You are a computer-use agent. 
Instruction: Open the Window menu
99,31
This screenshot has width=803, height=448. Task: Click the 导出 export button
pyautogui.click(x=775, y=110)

-----

**About this exercise:** Reply with exactly the lines above from the one that contains "Instruction: Open the Window menu" through the final line of the material, and with nothing else.

**Reply to the task:**
Instruction: Open the Window menu
99,31
This screenshot has width=803, height=448. Task: Click the 导出 export button
pyautogui.click(x=775, y=110)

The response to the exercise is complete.